Write out every record in full, keeping each character exactly as it is.

======== Source data

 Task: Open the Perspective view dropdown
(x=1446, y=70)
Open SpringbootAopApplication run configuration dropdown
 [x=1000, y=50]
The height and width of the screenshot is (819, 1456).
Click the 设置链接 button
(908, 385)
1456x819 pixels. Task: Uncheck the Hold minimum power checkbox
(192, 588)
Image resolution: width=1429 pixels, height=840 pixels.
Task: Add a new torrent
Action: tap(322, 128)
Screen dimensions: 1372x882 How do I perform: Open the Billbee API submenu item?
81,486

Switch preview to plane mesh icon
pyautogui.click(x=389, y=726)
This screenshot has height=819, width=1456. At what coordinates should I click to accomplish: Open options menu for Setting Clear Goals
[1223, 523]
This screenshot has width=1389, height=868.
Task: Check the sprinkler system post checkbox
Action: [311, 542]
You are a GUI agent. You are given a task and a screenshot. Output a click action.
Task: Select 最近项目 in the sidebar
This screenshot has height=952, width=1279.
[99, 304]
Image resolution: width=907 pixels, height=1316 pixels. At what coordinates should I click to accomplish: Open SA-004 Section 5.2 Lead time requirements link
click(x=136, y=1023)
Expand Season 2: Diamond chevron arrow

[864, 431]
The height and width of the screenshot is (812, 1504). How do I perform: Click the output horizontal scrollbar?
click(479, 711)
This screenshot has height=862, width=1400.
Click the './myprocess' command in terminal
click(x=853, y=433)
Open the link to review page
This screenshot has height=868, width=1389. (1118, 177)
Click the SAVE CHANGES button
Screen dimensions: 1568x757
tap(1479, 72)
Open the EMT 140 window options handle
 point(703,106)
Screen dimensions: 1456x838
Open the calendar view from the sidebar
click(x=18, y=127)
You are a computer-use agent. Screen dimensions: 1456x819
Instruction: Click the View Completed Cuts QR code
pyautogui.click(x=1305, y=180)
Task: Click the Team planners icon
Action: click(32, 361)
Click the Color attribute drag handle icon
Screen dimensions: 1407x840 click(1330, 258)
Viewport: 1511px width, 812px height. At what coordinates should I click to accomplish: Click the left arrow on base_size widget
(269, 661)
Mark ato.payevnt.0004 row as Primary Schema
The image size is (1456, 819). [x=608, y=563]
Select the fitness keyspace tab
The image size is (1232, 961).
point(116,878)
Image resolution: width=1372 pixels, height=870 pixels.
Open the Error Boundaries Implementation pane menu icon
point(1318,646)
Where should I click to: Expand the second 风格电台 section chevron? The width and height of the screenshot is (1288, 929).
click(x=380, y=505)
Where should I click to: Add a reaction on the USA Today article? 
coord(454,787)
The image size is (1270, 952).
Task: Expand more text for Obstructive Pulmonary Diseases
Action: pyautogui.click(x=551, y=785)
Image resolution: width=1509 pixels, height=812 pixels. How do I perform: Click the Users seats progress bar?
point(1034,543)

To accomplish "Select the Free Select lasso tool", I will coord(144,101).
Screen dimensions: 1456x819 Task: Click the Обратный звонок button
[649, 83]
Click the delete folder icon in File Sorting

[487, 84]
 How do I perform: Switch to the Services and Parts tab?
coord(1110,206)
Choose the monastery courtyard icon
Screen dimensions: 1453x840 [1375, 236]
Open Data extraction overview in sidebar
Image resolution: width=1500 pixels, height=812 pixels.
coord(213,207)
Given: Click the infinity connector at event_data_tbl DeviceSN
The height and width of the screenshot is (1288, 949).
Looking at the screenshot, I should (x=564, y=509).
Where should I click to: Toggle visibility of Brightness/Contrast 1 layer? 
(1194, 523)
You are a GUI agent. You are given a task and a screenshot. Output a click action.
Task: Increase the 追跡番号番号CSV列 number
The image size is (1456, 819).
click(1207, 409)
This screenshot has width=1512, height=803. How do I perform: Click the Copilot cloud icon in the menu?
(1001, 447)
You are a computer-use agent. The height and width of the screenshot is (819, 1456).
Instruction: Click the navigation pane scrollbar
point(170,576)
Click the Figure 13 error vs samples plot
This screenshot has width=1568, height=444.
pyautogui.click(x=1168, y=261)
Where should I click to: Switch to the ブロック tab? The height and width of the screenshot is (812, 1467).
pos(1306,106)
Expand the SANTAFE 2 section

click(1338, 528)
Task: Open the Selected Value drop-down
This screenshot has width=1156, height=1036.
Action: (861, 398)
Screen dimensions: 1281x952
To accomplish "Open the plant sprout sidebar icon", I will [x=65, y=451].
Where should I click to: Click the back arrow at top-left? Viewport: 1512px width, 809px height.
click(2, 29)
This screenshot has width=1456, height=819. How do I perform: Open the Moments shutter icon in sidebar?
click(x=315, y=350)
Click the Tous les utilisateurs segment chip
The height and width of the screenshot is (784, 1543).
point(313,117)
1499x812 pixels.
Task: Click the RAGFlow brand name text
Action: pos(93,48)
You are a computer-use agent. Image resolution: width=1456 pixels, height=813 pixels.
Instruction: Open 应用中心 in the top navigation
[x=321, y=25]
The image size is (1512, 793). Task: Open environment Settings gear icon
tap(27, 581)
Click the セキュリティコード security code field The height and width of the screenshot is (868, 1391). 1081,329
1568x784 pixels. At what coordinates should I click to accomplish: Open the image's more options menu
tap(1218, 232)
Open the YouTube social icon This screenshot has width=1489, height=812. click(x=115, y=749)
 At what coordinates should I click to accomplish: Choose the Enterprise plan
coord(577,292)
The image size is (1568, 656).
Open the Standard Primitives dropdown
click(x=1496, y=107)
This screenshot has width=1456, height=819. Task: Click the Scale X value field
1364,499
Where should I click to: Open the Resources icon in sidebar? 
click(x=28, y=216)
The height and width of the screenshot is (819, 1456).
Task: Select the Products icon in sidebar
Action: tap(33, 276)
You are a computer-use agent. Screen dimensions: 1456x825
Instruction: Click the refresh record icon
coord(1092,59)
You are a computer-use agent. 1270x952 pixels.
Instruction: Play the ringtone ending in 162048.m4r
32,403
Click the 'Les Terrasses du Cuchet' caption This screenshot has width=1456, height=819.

================

_Answer box_
 Task: Open the Perspective view dropdown
(x=1446, y=70)
Open SpringbootAopApplication run configuration dropdown
 [x=1000, y=50]
The height and width of the screenshot is (819, 1456).
Click the 设置链接 button
(908, 385)
1456x819 pixels. Task: Uncheck the Hold minimum power checkbox
(192, 588)
Image resolution: width=1429 pixels, height=840 pixels.
Task: Add a new torrent
Action: tap(322, 128)
Screen dimensions: 1372x882 How do I perform: Open the Billbee API submenu item?
81,486

Switch preview to plane mesh icon
pyautogui.click(x=389, y=726)
This screenshot has height=819, width=1456. At what coordinates should I click to accomplish: Open options menu for Setting Clear Goals
[1223, 523]
This screenshot has width=1389, height=868.
Task: Check the sprinkler system post checkbox
Action: [311, 542]
You are a GUI agent. You are given a task and a screenshot. Output a click action.
Task: Select 最近项目 in the sidebar
This screenshot has height=952, width=1279.
[99, 304]
Image resolution: width=907 pixels, height=1316 pixels. At what coordinates should I click to accomplish: Open SA-004 Section 5.2 Lead time requirements link
click(x=136, y=1023)
Expand Season 2: Diamond chevron arrow

[864, 431]
The height and width of the screenshot is (812, 1504). How do I perform: Click the output horizontal scrollbar?
click(479, 711)
This screenshot has height=862, width=1400.
Click the './myprocess' command in terminal
click(x=853, y=433)
Open the link to review page
This screenshot has height=868, width=1389. (1118, 177)
Click the SAVE CHANGES button
Screen dimensions: 1568x757
tap(1479, 72)
Open the EMT 140 window options handle
 point(703,106)
Screen dimensions: 1456x838
Open the calendar view from the sidebar
click(x=18, y=127)
You are a computer-use agent. Screen dimensions: 1456x819
Instruction: Click the View Completed Cuts QR code
pyautogui.click(x=1305, y=180)
Task: Click the Team planners icon
Action: click(32, 361)
Click the Color attribute drag handle icon
Screen dimensions: 1407x840 click(1330, 258)
Viewport: 1511px width, 812px height. At what coordinates should I click to accomplish: Click the left arrow on base_size widget
(269, 661)
Mark ato.payevnt.0004 row as Primary Schema
The image size is (1456, 819). [x=608, y=563]
Select the fitness keyspace tab
The image size is (1232, 961).
point(116,878)
Image resolution: width=1372 pixels, height=870 pixels.
Open the Error Boundaries Implementation pane menu icon
point(1318,646)
Where should I click to: Expand the second 风格电台 section chevron? The width and height of the screenshot is (1288, 929).
click(x=380, y=505)
Where should I click to: Add a reaction on the USA Today article? 
coord(454,787)
The image size is (1270, 952).
Task: Expand more text for Obstructive Pulmonary Diseases
Action: pyautogui.click(x=551, y=785)
Image resolution: width=1509 pixels, height=812 pixels. How do I perform: Click the Users seats progress bar?
point(1034,543)

To accomplish "Select the Free Select lasso tool", I will coord(144,101).
Screen dimensions: 1456x819 Task: Click the Обратный звонок button
[649, 83]
Click the delete folder icon in File Sorting

[487, 84]
 How do I perform: Switch to the Services and Parts tab?
coord(1110,206)
Choose the monastery courtyard icon
Screen dimensions: 1453x840 [1375, 236]
Open Data extraction overview in sidebar
Image resolution: width=1500 pixels, height=812 pixels.
coord(213,207)
Given: Click the infinity connector at event_data_tbl DeviceSN
The height and width of the screenshot is (1288, 949).
Looking at the screenshot, I should (x=564, y=509).
Where should I click to: Toggle visibility of Brightness/Contrast 1 layer? 
(1194, 523)
You are a GUI agent. You are given a task and a screenshot. Output a click action.
Task: Increase the 追跡番号番号CSV列 number
The image size is (1456, 819).
click(1207, 409)
This screenshot has width=1512, height=803. How do I perform: Click the Copilot cloud icon in the menu?
(1001, 447)
You are a computer-use agent. The height and width of the screenshot is (819, 1456).
Instruction: Click the navigation pane scrollbar
point(170,576)
Click the Figure 13 error vs samples plot
This screenshot has width=1568, height=444.
pyautogui.click(x=1168, y=261)
Where should I click to: Switch to the ブロック tab? The height and width of the screenshot is (812, 1467).
pos(1306,106)
Expand the SANTAFE 2 section

click(1338, 528)
Task: Open the Selected Value drop-down
This screenshot has width=1156, height=1036.
Action: (861, 398)
Screen dimensions: 1281x952
To accomplish "Open the plant sprout sidebar icon", I will [x=65, y=451].
Where should I click to: Click the back arrow at top-left? Viewport: 1512px width, 809px height.
click(2, 29)
This screenshot has width=1456, height=819. How do I perform: Open the Moments shutter icon in sidebar?
click(x=315, y=350)
Click the Tous les utilisateurs segment chip
The height and width of the screenshot is (784, 1543).
point(313,117)
1499x812 pixels.
Task: Click the RAGFlow brand name text
Action: pos(93,48)
You are a computer-use agent. Image resolution: width=1456 pixels, height=813 pixels.
Instruction: Open 应用中心 in the top navigation
[x=321, y=25]
The image size is (1512, 793). Task: Open environment Settings gear icon
tap(27, 581)
Click the セキュリティコード security code field The height and width of the screenshot is (868, 1391). 1081,329
1568x784 pixels. At what coordinates should I click to accomplish: Open the image's more options menu
tap(1218, 232)
Open the YouTube social icon This screenshot has width=1489, height=812. click(x=115, y=749)
 At what coordinates should I click to accomplish: Choose the Enterprise plan
coord(577,292)
The image size is (1568, 656).
Open the Standard Primitives dropdown
click(x=1496, y=107)
This screenshot has width=1456, height=819. Task: Click the Scale X value field
1364,499
Where should I click to: Open the Resources icon in sidebar? 
click(x=28, y=216)
The height and width of the screenshot is (819, 1456).
Task: Select the Products icon in sidebar
Action: tap(33, 276)
You are a computer-use agent. Screen dimensions: 1456x825
Instruction: Click the refresh record icon
coord(1092,59)
You are a computer-use agent. 1270x952 pixels.
Instruction: Play the ringtone ending in 162048.m4r
32,403
Click the 'Les Terrasses du Cuchet' caption This screenshot has width=1456, height=819.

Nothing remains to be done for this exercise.